The dual British-Australian national has been in Tehran’s Evin Prison since September 2018.

She denies all the espionage charges against her.

Reza Khandan, the husband of lawyer Nasrin Sotoudeh – who is in Evin prison for her human rights activism – has posted on Facebook that Dr Moore-Gilbert was transferred in recent days to Qarchak women’s prison for “punishment reasons”.

Mr Khandan said Dr Moore-Gilbert was able to contact him to say the conditions at Qarchak were very bad.

“I cannot eat anything, I am very disappointed, I am so very depressed,” he reported her saying.

Dr Moore-Gilbert told Mr Khandan she had last spoken to her family about a month ago.

Qarchak is in the desert east of Tehran and is reportedly rife with coronavirus, is very overcrowded, has poor sanitation and not enough beds for all inmates.

The jail holds political prisoners as well as those who have committed violent crimes.

In May, Dr Moore-Gilbert’s family issued a statement saying she was in “good health and she had “strongly denied reports that she has attempted suicide or that she is being tortured”.

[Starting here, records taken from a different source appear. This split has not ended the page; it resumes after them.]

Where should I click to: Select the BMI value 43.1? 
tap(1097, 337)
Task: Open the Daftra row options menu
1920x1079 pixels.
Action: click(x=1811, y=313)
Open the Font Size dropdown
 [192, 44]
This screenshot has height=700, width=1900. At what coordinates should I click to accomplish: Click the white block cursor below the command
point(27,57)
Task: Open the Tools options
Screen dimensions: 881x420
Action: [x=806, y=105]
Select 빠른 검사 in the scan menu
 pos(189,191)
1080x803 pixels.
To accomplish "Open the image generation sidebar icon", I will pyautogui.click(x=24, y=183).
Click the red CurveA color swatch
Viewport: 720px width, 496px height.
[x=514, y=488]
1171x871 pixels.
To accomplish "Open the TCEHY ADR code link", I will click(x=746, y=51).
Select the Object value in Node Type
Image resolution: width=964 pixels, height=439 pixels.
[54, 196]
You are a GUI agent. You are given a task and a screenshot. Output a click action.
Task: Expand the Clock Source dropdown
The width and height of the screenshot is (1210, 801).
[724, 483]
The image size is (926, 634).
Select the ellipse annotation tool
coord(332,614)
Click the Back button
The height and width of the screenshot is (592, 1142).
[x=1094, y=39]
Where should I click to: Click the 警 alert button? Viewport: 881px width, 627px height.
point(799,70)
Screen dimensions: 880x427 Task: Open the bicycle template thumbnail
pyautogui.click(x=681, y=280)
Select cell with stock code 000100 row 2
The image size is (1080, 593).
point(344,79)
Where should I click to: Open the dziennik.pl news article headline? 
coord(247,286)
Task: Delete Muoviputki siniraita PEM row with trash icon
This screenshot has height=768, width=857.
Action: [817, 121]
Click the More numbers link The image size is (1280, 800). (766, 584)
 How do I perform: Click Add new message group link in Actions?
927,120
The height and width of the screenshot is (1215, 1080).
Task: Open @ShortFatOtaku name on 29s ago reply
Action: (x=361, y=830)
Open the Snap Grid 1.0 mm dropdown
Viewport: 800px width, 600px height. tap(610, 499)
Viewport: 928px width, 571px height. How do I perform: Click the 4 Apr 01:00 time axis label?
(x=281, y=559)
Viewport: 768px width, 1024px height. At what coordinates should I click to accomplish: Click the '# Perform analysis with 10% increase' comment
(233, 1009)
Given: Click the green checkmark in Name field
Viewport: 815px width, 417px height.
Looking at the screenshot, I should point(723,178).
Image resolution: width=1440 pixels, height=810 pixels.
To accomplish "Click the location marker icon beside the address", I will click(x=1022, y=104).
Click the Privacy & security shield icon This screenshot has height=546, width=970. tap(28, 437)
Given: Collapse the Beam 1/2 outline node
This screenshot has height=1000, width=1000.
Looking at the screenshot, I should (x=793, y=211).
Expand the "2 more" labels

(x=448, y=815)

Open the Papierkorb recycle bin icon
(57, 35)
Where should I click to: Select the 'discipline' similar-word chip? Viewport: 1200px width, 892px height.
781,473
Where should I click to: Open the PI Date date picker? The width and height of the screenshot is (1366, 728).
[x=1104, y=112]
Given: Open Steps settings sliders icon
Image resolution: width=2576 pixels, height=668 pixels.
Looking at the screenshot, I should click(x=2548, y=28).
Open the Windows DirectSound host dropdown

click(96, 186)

“She seems to be in good health considering her situation. We love her and miss her. We ask that you continue to respect both Kylie’s and our privacy while we concentrate on getting her home.”

The Department of Foreign Affairs and Trade also released a statement in May saying Dr Moore-Gilbert was a top priority.

“Dr Moore-Gilbert’s case is one of our highest priorities, including for our embassy officials in Tehran,” it said.

“We do not accept the charges upon which Dr Moore-Gilbert was convicted and continue all efforts to have her returned to Australia as soon as possible.”

Foreign Minister Marise Payne had repeatedly raised the case with Iranian Foreign Minister Jawad Zarif, a DFAT spokeswoman said.

Dr Moore-Gilbert, who lectured in Islamic studies at the University of Melbourne, was arrested in September 2018 while at an educational conference and was later convicted of espionage.

She is understood to be serving a 10-year sentence.

DFAT has been contacted for comment on the reported prison transfer.